Reading passage >>
■ ■ ■

You can't register as an RN in Oz until you have registered in the UK. The registration process is quite pedantic, but currently, we are getting approvals in 5-7 weeks (for UK nurses). Only when you have an AHPRA "Letter of Eligibility" will employers consider an application. Once you have an offer, you require a visa and this can take another 3 months minimum. So by the time youhave (1) qualified in the UK (2) registered in Australia (3) found a position and (4) obtained your visa, you are looking at a minimum of 6 months. So you are well into your 1st year Post Grad when arriving. However, the view in Oz is that there are a lot of Australian Graduate Nurses looking for positions, and this normally means that Australian employers are looking for at least one year's Post Grad experience for overseas nurses. I'd suggest, once you get your General Nursing, try and find a role in Operating Theatres, Emergency Department, Oncology, ICU, and do that for a year. Start your application process 6 months in and you should be in a much better position to gain a position than as a NQN.


----------



## Andrea_22 (Mar 5, 2014)

Yeah that makes sense. I have looked online at various sites but to be honest it all seems very complicated explained online. Thanks very much for the advice, think it would definitely be wiser to work in the UK on my first post then at least i have a chance to save some money while living with my parents.


----------

■ ■ ■

Provided data >>

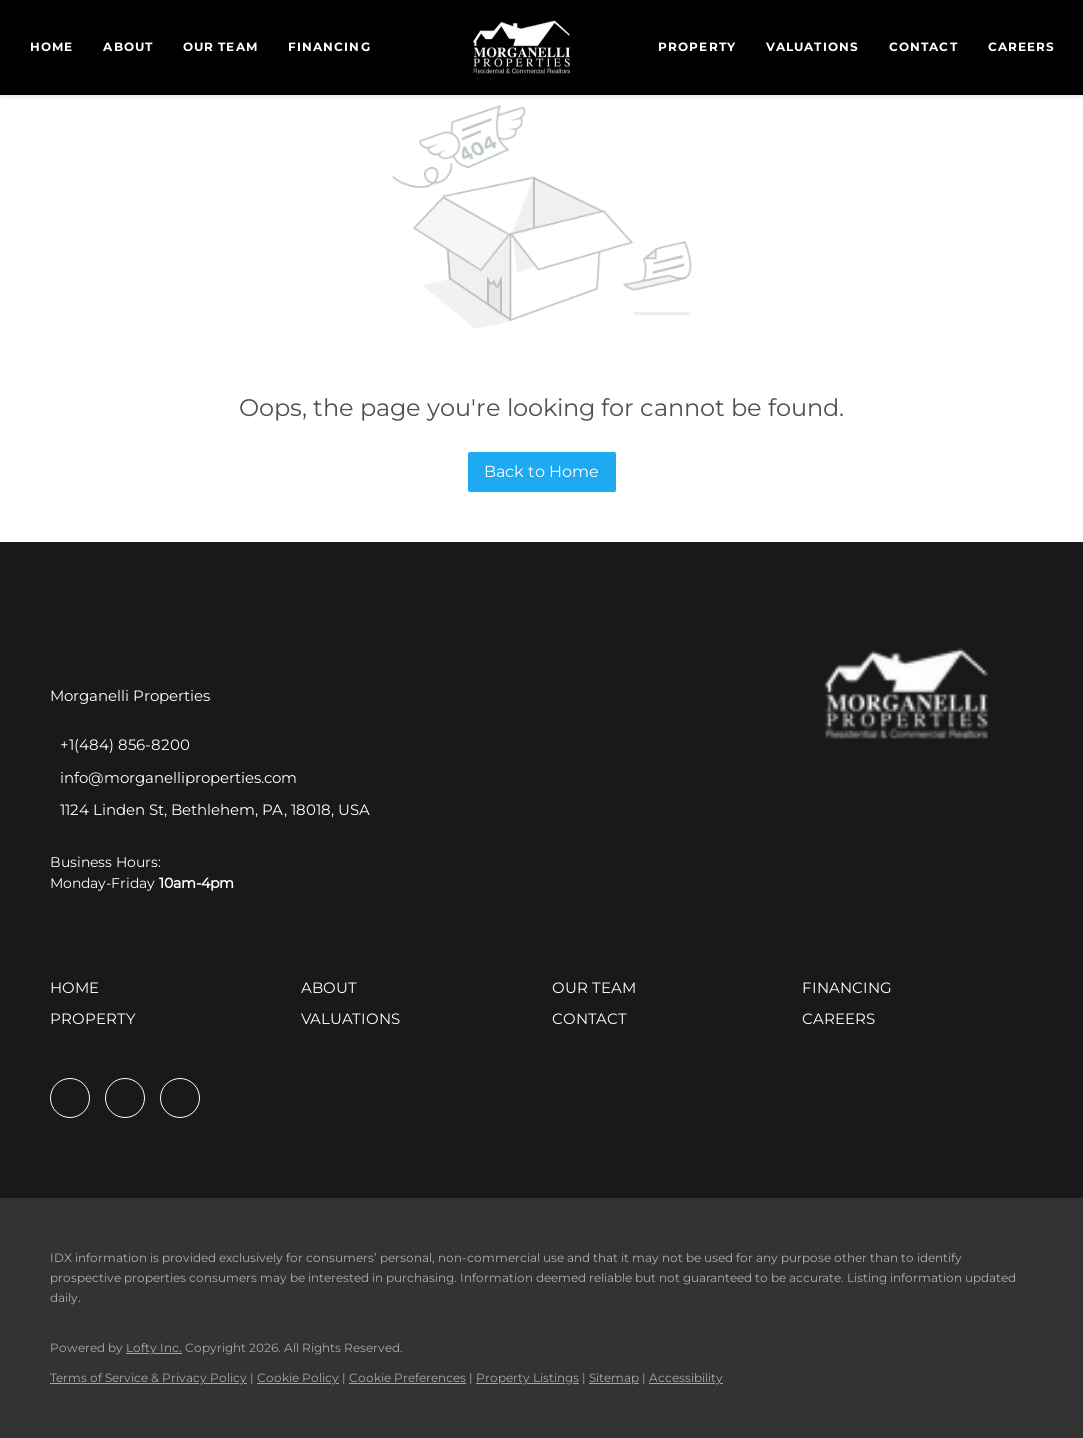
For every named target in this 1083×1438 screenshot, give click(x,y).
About (128, 46)
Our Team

■ ■ ■

List of tasks >>
[A] In the nursing-registration thread, write out the part that opens with the words containing "## Andrea_22 (Mar" and closes with "with my parents.", substituting "confusing" for "complicated".
[B] For each statement, answer yes or no according to the nursing-registration thread, and quote the words that decide it.
(i) UK nurses are currently getting approvals in 5-7 weeks.
(ii) A visa can be obtained in less than a month after an offer.
(iii) Andrea_22 thinks it would be wiser to work in the UK for a first post.

Answers in order >>
[A]
## Andrea_22 (Mar 5, 2014)

Yeah that makes sense. I have looked online at various sites but to be honest it all seems very confusing explained online. Thanks very much for the advice, think it would definitely be wiser to work in the UK on my first post then at least i have a chance to save some money while living with my parents.

[B]
(i) Yes: "currently, we are getting approvals in 5-7 weeks (for UK nurses)"
(ii) No: "this can take another 3 months minimum"
(iii) Yes: "think it would definitely be wiser to work in the UK on my first post"